## begin
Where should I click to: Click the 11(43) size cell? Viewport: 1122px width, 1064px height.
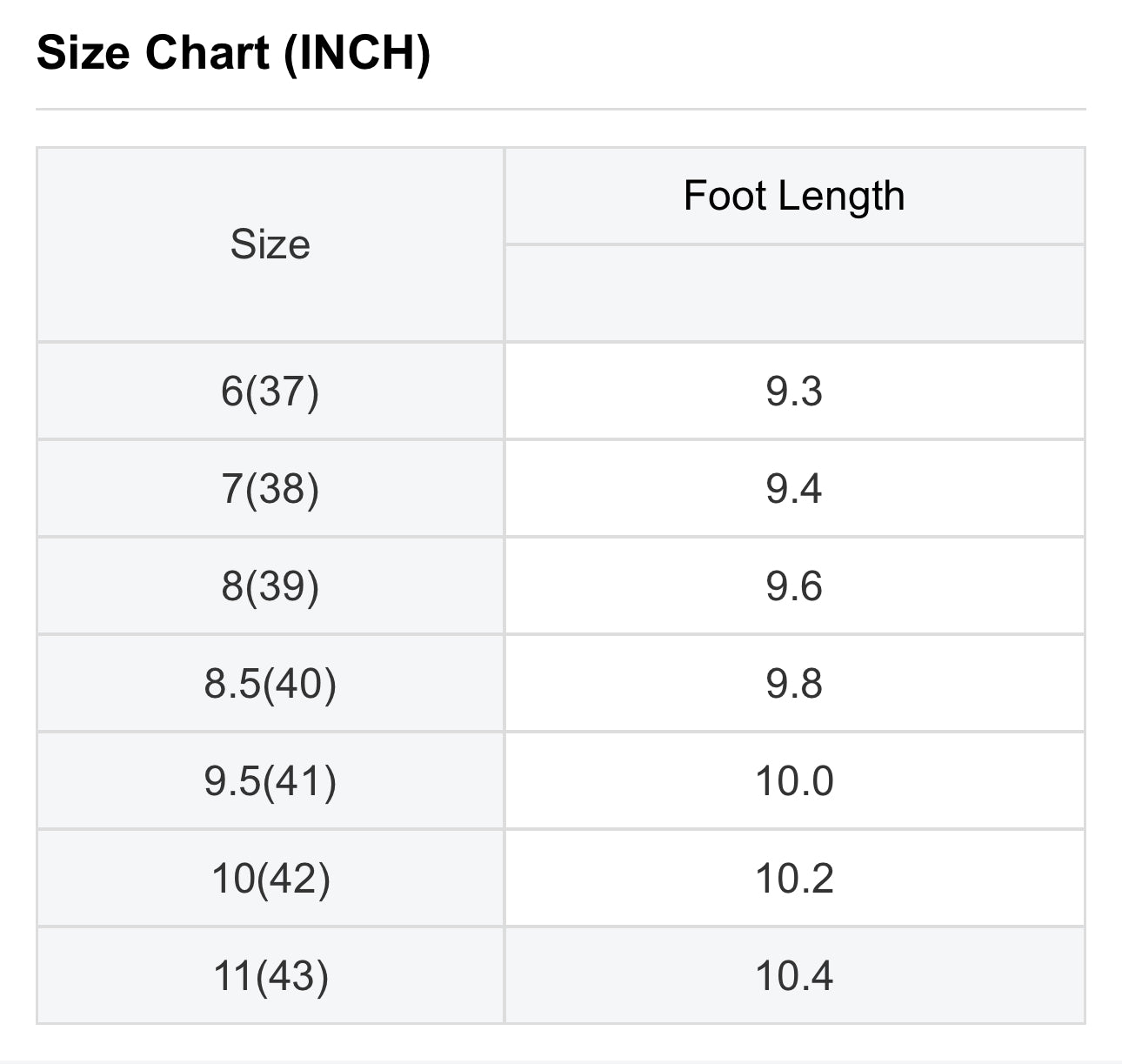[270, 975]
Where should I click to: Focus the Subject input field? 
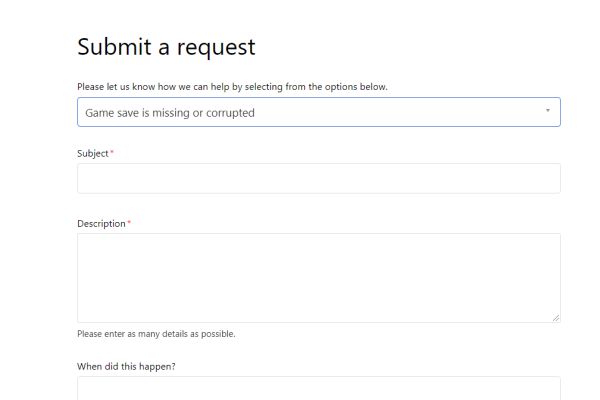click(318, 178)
## end
## begin
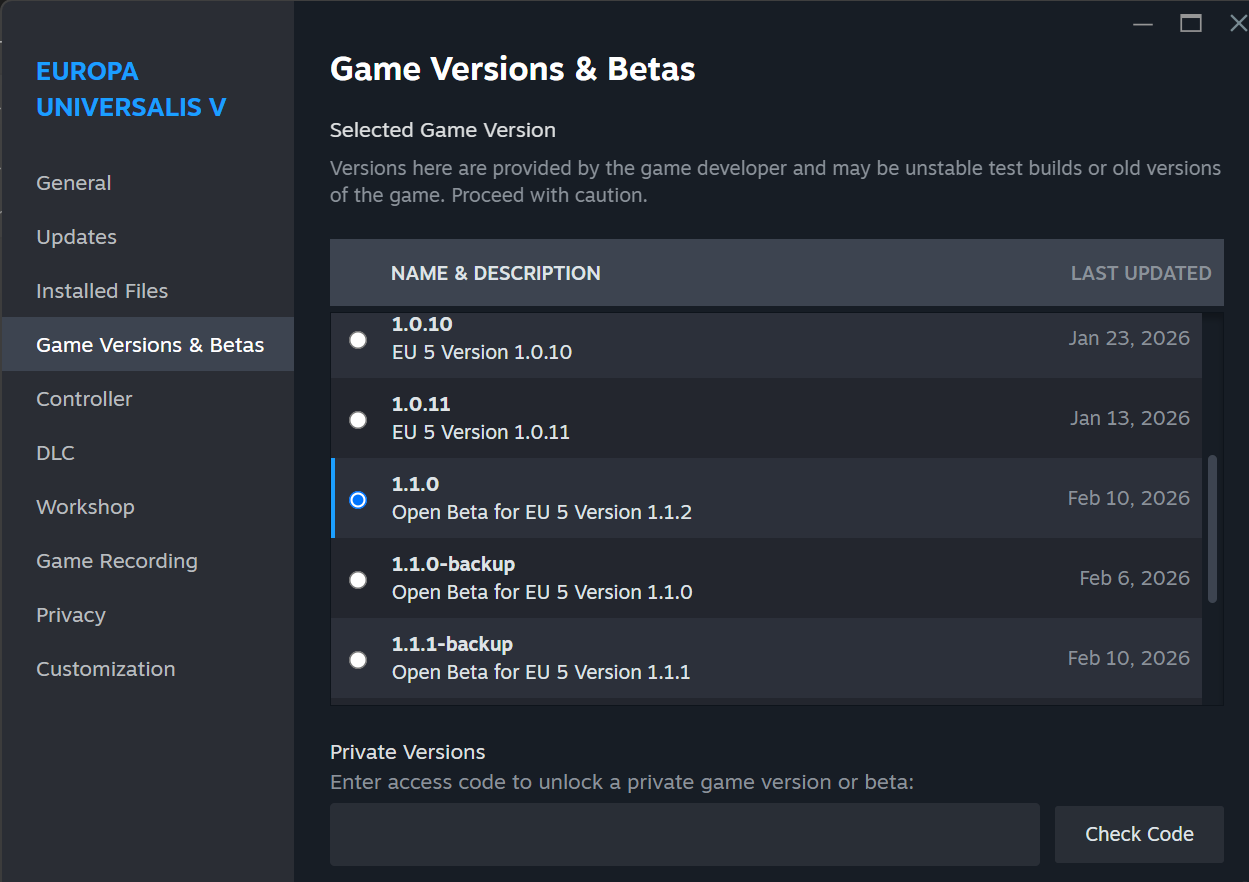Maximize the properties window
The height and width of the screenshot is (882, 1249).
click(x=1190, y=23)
## end
## begin
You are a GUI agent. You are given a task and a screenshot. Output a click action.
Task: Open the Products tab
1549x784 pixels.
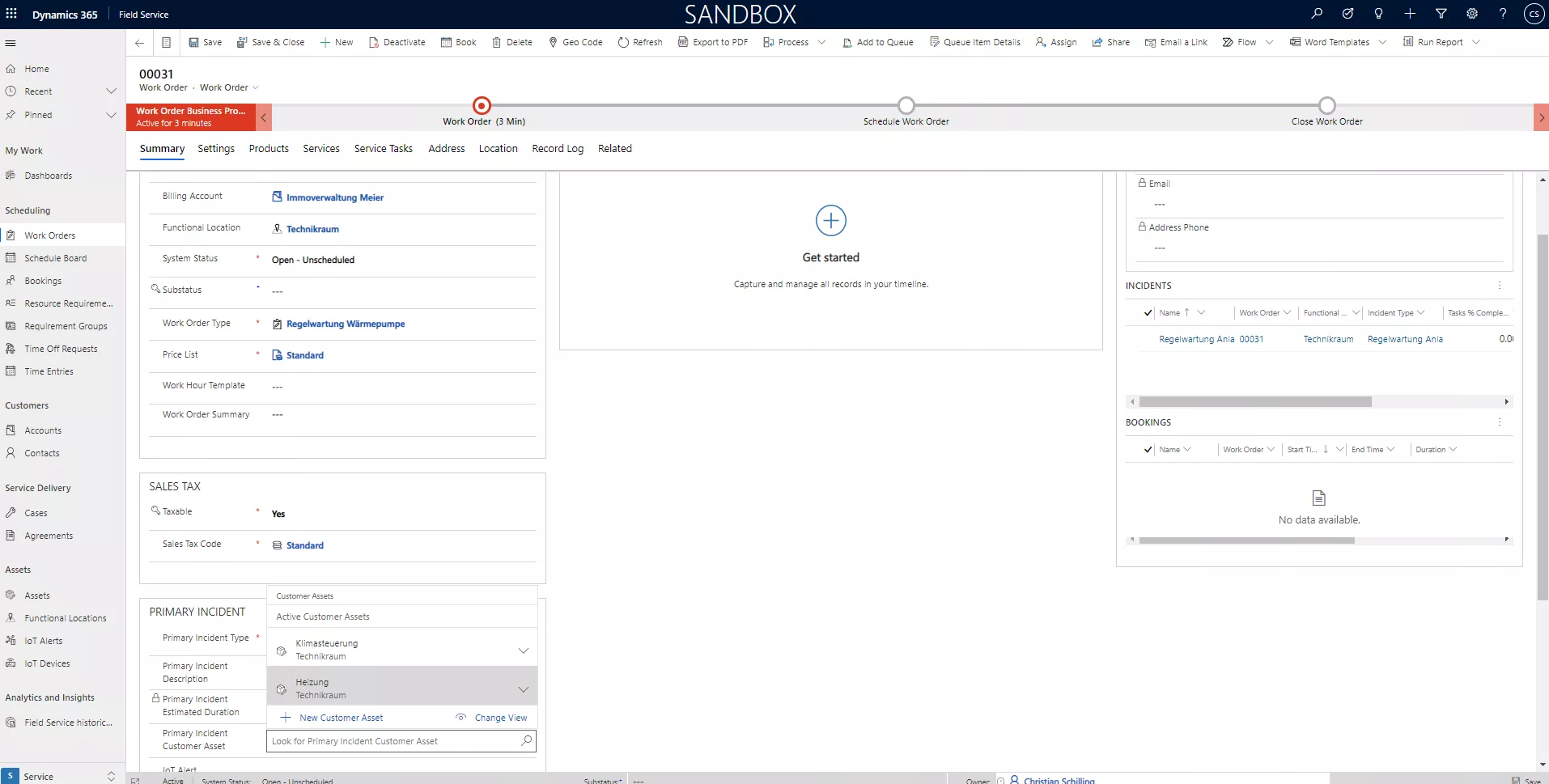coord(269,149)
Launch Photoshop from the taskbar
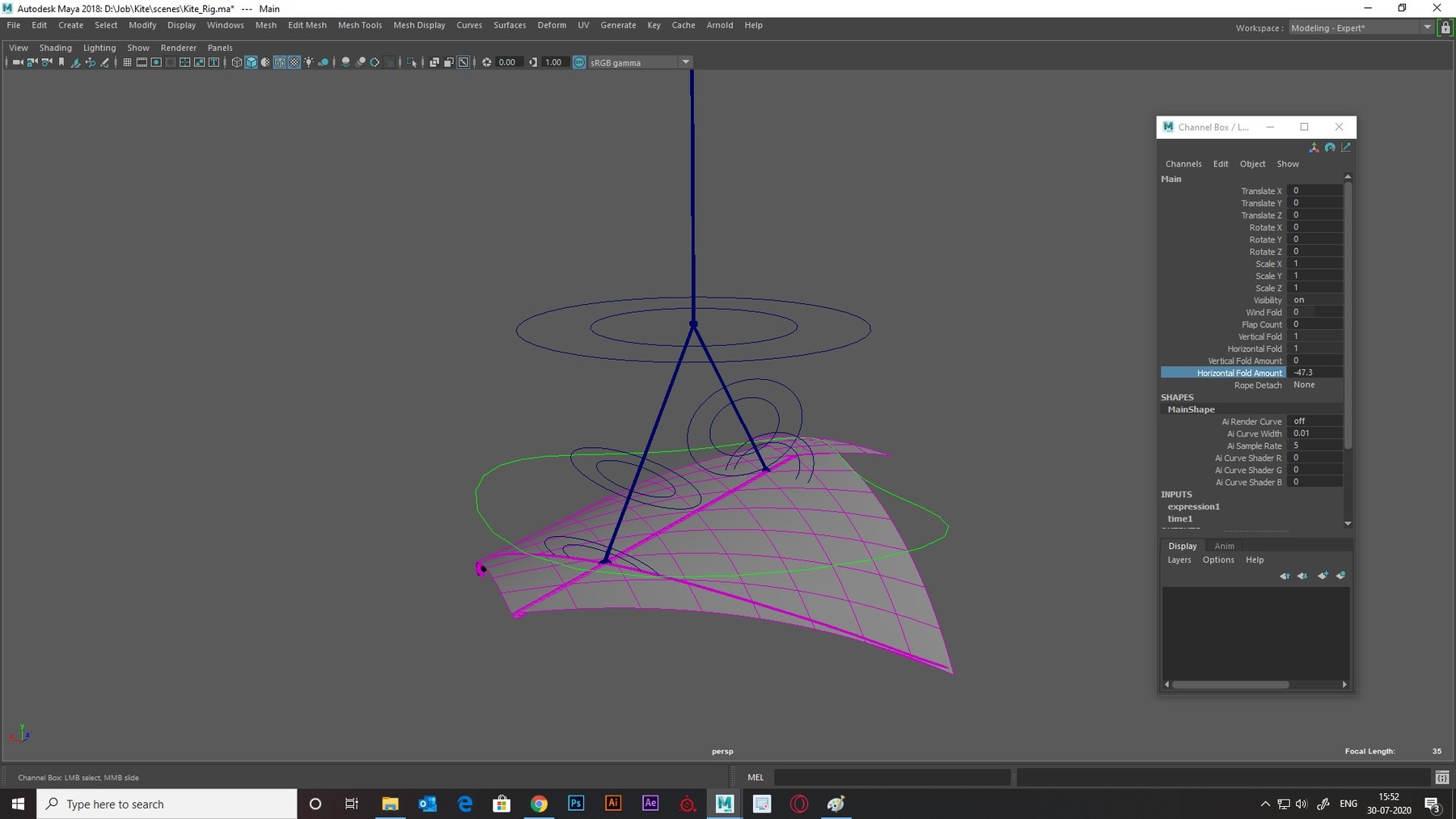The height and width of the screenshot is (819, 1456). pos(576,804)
## end
■ **Exercise prompt**: Copy the records above, starting with the line that contains "Where should I click to: Click" and going on through the line that contains "click(318, 178)", including both of those lines. Omit the pictures from your copy.

■ **Task result**:
Where should I click to: Click the 11(43) size cell? Viewport: 1122px width, 1064px height.
[270, 975]
Where should I click to: Focus the Subject input field? 
click(318, 178)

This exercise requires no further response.